◆ DATASET CONTENT:
^^^^
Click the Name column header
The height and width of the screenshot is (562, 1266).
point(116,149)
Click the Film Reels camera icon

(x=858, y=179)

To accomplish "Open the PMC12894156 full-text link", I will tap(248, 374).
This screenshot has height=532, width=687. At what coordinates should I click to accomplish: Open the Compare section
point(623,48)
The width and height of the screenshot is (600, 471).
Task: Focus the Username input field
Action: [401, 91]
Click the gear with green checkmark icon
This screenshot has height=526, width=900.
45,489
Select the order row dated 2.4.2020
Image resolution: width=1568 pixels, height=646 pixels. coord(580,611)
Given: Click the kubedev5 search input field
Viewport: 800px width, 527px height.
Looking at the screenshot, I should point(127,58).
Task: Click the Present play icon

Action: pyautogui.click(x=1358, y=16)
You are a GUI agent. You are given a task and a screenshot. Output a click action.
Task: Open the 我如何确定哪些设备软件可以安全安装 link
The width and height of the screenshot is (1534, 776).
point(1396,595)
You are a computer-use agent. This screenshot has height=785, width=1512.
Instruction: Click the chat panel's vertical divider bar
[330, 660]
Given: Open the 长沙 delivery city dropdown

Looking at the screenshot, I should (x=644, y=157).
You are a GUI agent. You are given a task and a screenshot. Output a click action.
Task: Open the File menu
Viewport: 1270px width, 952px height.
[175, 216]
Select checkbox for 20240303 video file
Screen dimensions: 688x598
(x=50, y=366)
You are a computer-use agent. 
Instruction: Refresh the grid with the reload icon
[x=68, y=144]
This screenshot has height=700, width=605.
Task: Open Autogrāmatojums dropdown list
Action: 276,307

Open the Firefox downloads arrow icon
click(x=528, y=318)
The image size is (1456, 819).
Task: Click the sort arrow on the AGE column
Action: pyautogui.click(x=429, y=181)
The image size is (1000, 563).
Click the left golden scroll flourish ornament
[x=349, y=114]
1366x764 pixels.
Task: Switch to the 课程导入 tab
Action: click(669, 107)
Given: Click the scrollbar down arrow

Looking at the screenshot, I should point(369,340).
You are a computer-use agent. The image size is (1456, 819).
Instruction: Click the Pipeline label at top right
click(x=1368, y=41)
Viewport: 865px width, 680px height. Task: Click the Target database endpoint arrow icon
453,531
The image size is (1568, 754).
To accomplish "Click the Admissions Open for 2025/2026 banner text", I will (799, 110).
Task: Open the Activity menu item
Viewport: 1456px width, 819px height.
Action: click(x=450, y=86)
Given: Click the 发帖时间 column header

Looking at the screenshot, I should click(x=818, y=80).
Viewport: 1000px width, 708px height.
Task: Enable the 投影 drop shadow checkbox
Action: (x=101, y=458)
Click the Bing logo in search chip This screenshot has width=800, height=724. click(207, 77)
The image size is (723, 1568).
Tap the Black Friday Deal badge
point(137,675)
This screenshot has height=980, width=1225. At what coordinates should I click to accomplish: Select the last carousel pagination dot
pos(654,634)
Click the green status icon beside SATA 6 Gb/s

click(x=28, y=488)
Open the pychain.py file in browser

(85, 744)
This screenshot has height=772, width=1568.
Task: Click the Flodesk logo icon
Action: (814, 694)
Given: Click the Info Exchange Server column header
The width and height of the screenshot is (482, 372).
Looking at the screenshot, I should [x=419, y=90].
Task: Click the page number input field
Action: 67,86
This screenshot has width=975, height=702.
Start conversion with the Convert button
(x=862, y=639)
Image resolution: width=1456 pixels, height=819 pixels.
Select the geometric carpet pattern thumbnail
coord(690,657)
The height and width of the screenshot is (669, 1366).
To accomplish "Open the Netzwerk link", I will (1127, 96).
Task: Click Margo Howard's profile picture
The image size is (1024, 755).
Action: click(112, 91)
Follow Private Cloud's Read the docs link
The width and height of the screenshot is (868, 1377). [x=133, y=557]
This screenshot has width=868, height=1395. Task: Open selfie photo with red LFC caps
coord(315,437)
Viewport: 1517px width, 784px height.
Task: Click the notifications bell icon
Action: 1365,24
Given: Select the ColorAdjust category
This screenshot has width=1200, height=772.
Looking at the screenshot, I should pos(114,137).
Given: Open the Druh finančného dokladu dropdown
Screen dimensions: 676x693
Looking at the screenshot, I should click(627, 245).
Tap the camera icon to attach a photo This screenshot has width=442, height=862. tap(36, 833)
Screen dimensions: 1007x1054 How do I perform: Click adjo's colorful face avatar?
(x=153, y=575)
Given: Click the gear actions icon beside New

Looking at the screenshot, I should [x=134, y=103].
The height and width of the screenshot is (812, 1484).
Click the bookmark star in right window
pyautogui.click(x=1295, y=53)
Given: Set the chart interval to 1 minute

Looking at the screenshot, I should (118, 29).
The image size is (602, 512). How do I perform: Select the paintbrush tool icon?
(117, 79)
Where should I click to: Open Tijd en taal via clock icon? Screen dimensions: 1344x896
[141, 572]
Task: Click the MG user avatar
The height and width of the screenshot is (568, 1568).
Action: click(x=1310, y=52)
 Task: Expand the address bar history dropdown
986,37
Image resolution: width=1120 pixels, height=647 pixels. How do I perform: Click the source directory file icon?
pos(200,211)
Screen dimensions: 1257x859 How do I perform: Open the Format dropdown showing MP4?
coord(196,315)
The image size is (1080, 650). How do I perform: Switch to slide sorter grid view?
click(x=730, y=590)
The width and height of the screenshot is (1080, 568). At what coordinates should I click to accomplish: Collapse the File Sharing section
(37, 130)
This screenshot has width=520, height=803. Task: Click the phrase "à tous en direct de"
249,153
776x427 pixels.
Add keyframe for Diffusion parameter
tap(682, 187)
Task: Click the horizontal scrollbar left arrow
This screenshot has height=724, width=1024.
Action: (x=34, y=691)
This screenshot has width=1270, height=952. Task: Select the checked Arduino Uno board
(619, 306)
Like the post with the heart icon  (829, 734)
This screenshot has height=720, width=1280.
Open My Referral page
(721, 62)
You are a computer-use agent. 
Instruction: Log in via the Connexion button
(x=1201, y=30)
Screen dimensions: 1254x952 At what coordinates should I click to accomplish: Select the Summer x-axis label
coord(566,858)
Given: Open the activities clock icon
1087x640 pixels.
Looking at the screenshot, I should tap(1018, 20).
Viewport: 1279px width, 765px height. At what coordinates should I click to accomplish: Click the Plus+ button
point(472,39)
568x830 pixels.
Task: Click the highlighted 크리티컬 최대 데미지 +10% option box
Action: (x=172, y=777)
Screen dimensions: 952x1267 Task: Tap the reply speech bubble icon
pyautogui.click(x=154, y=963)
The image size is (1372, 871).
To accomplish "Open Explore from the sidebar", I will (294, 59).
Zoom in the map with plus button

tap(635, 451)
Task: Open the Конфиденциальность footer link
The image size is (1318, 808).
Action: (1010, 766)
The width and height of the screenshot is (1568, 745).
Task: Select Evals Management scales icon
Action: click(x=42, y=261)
^^^^
◆ PROBLEM DESCRIPTION:
Rewrite every one of the entries above as a Markdown table with the columns Row and Line, giving each line its own numbered row and leaving out blank lines.

◆ REPLY:
| Row | Line |
|---|---|
| 1 | Click the Name column header |
| 2 | The height and width of the screenshot is (562, 1266). |
| 3 | point(116,149) |
| 4 | Click the Film Reels camera icon |
| 5 | (x=858, y=179) |
| 6 | To accomplish "Open the PMC12894156 full-text link", I will tap(248, 374). |
| 7 | This screenshot has height=532, width=687. At what coordinates should I click to accomplish: Open the Compare section |
| 8 | point(623,48) |
| 9 | The width and height of the screenshot is (600, 471). |
| 10 | Task: Focus the Username input field |
| 11 | Action: [401, 91] |
| 12 | Click the gear with green checkmark icon |
| 13 | This screenshot has height=526, width=900. |
| 14 | 45,489 |
| 15 | Select the order row dated 2.4.2020 |
| 16 | Image resolution: width=1568 pixels, height=646 pixels. coord(580,611) |
| 17 | Given: Click the kubedev5 search input field |
| 18 | Viewport: 800px width, 527px height. |
| 19 | Looking at the screenshot, I should point(127,58). |
| 20 | Task: Click the Present play icon |
| 21 | Action: pyautogui.click(x=1358, y=16) |
| 22 | You are a GUI agent. You are given a task and a screenshot. Output a click action. |
| 23 | Task: Open the 我如何确定哪些设备软件可以安全安装 link |
| 24 | The width and height of the screenshot is (1534, 776). |
| 25 | point(1396,595) |
| 26 | You are a computer-use agent. This screenshot has height=785, width=1512. |
| 27 | Instruction: Click the chat panel's vertical divider bar |
| 28 | [330, 660] |
| 29 | Given: Open the 长沙 delivery city dropdown |
| 30 | Looking at the screenshot, I should (x=644, y=157). |
| 31 | You are a GUI agent. You are given a task and a screenshot. Output a click action. |
| 32 | Task: Open the File menu |
| 33 | Viewport: 1270px width, 952px height. |
| 34 | [175, 216] |
| 35 | Select checkbox for 20240303 video file |
| 36 | Screen dimensions: 688x598 |
| 37 | (x=50, y=366) |
| 38 | You are a computer-use agent.  |
| 39 | Instruction: Refresh the grid with the reload icon |
| 40 | [x=68, y=144] |
| 41 | This screenshot has height=700, width=605. |
| 42 | Task: Open Autogrāmatojums dropdown list |
| 43 | Action: 276,307 |
| 44 | Open the Firefox downloads arrow icon |
| 45 | click(x=528, y=318) |
| 46 | The image size is (1456, 819). |
| 47 | Task: Click the sort arrow on the AGE column |
| 48 | Action: pyautogui.click(x=429, y=181) |
| 49 | The image size is (1000, 563). |
| 50 | Click the left golden scroll flourish ornament |
| 51 | [x=349, y=114] |
| 52 | 1366x764 pixels. |
| 53 | Task: Switch to the 课程导入 tab |
| 54 | Action: click(669, 107) |
| 55 | Given: Click the scrollbar down arrow |
| 56 | Looking at the screenshot, I should point(369,340). |
| 57 | You are a computer-use agent. The image size is (1456, 819). |
| 58 | Instruction: Click the Pipeline label at top right |
| 59 | click(x=1368, y=41) |
| 60 | Viewport: 865px width, 680px height. Task: Click the Target database endpoint arrow icon |
| 61 | 453,531 |
| 62 | The image size is (1568, 754). |
| 63 | To accomplish "Click the Admissions Open for 2025/2026 banner text", I will (799, 110). |
| 64 | Task: Open the Activity menu item |
| 65 | Viewport: 1456px width, 819px height. |
| 66 | Action: click(x=450, y=86) |
| 67 | Given: Click the 发帖时间 column header |
| 68 | Looking at the screenshot, I should click(x=818, y=80). |
| 69 | Viewport: 1000px width, 708px height. |
| 70 | Task: Enable the 投影 drop shadow checkbox |
| 71 | Action: (x=101, y=458) |
| 72 | Click the Bing logo in search chip This screenshot has width=800, height=724. click(207, 77) |
| 73 | The image size is (723, 1568). |
| 74 | Tap the Black Friday Deal badge |
| 75 | point(137,675) |
| 76 | This screenshot has height=980, width=1225. At what coordinates should I click to accomplish: Select the last carousel pagination dot |
| 77 | pos(654,634) |
| 78 | Click the green status icon beside SATA 6 Gb/s |
| 79 | click(x=28, y=488) |
| 80 | Open the pychain.py file in browser |
| 81 | (85, 744) |
| 82 | This screenshot has height=772, width=1568. |
| 83 | Task: Click the Flodesk logo icon |
| 84 | Action: (814, 694) |
| 85 | Given: Click the Info Exchange Server column header |
| 86 | The width and height of the screenshot is (482, 372). |
| 87 | Looking at the screenshot, I should [x=419, y=90]. |
| 88 | Task: Click the page number input field |
| 89 | Action: 67,86 |
| 90 | This screenshot has width=975, height=702. |
| 91 | Start conversion with the Convert button |
| 92 | (x=862, y=639) |
| 93 | Image resolution: width=1456 pixels, height=819 pixels. |
| 94 | Select the geometric carpet pattern thumbnail |
| 95 | coord(690,657) |
| 96 | The height and width of the screenshot is (669, 1366). |
| 97 | To accomplish "Open the Netzwerk link", I will (1127, 96). |
| 98 | Task: Click Margo Howard's profile picture |
| 99 | The image size is (1024, 755). |
| 100 | Action: click(112, 91) |
| 101 | Follow Private Cloud's Read the docs link |
| 102 | The width and height of the screenshot is (868, 1377). [x=133, y=557] |
| 103 | This screenshot has width=868, height=1395. Task: Open selfie photo with red LFC caps |
| 104 | coord(315,437) |
| 105 | Viewport: 1517px width, 784px height. |
| 106 | Task: Click the notifications bell icon |
| 107 | Action: 1365,24 |
| 108 | Given: Select the ColorAdjust category |
| 109 | This screenshot has width=1200, height=772. |
| 110 | Looking at the screenshot, I should pos(114,137). |
| 111 | Given: Open the Druh finančného dokladu dropdown |
| 112 | Screen dimensions: 676x693 |
| 113 | Looking at the screenshot, I should click(627, 245). |
| 114 | Tap the camera icon to attach a photo This screenshot has width=442, height=862. tap(36, 833) |
| 115 | Screen dimensions: 1007x1054 How do I perform: Click adjo's colorful face avatar? |
| 116 | (x=153, y=575) |
| 117 | Given: Click the gear actions icon beside New |
| 118 | Looking at the screenshot, I should [x=134, y=103]. |
| 119 | The height and width of the screenshot is (812, 1484). |
| 120 | Click the bookmark star in right window |
| 121 | pyautogui.click(x=1295, y=53) |
| 122 | Given: Set the chart interval to 1 minute |
| 123 | Looking at the screenshot, I should (118, 29). |
| 124 | The image size is (602, 512). How do I perform: Select the paintbrush tool icon? |
| 125 | (117, 79) |
| 126 | Where should I click to: Open Tijd en taal via clock icon? Screen dimensions: 1344x896 |
| 127 | [141, 572] |
| 128 | Task: Click the MG user avatar |
| 129 | The height and width of the screenshot is (568, 1568). |
| 130 | Action: click(x=1310, y=52) |
| 131 |  Task: Expand the address bar history dropdown |
| 132 | 986,37 |
| 133 | Image resolution: width=1120 pixels, height=647 pixels. How do I perform: Click the source directory file icon? |
| 134 | pos(200,211) |
| 135 | Screen dimensions: 1257x859 How do I perform: Open the Format dropdown showing MP4? |
| 136 | coord(196,315) |
| 137 | The image size is (1080, 650). How do I perform: Switch to slide sorter grid view? |
| 138 | click(x=730, y=590) |
| 139 | The width and height of the screenshot is (1080, 568). At what coordinates should I click to accomplish: Collapse the File Sharing section |
| 140 | (37, 130) |
| 141 | This screenshot has width=520, height=803. Task: Click the phrase "à tous en direct de" |
| 142 | 249,153 |
| 143 | 776x427 pixels. |
| 144 | Add keyframe for Diffusion parameter |
| 145 | tap(682, 187) |
| 146 | Task: Click the horizontal scrollbar left arrow |
| 147 | This screenshot has height=724, width=1024. |
| 148 | Action: (x=34, y=691) |
| 149 | This screenshot has width=1270, height=952. Task: Select the checked Arduino Uno board |
| 150 | (619, 306) |
| 151 | Like the post with the heart icon  (829, 734) |
| 152 | This screenshot has height=720, width=1280. |
| 153 | Open My Referral page |
| 154 | (721, 62) |
| 155 | You are a computer-use agent.  |
| 156 | Instruction: Log in via the Connexion button |
| 157 | (x=1201, y=30) |
| 158 | Screen dimensions: 1254x952 At what coordinates should I click to accomplish: Select the Summer x-axis label |
| 159 | coord(566,858) |
| 160 | Given: Open the activities clock icon |
| 161 | 1087x640 pixels. |
| 162 | Looking at the screenshot, I should tap(1018, 20). |
| 163 | Viewport: 1279px width, 765px height. At what coordinates should I click to accomplish: Click the Plus+ button |
| 164 | point(472,39) |
| 165 | 568x830 pixels. |
| 166 | Task: Click the highlighted 크리티컬 최대 데미지 +10% option box |
| 167 | Action: (x=172, y=777) |
| 168 | Screen dimensions: 952x1267 Task: Tap the reply speech bubble icon |
| 169 | pyautogui.click(x=154, y=963) |
| 170 | The image size is (1372, 871). |
| 171 | To accomplish "Open Explore from the sidebar", I will (294, 59). |
| 172 | Zoom in the map with plus button |
| 173 | tap(635, 451) |
| 174 | Task: Open the Конфиденциальность footer link |
| 175 | The image size is (1318, 808). |
| 176 | Action: (1010, 766) |
| 177 | The width and height of the screenshot is (1568, 745). |
| 178 | Task: Select Evals Management scales icon |
| 179 | Action: click(x=42, y=261) |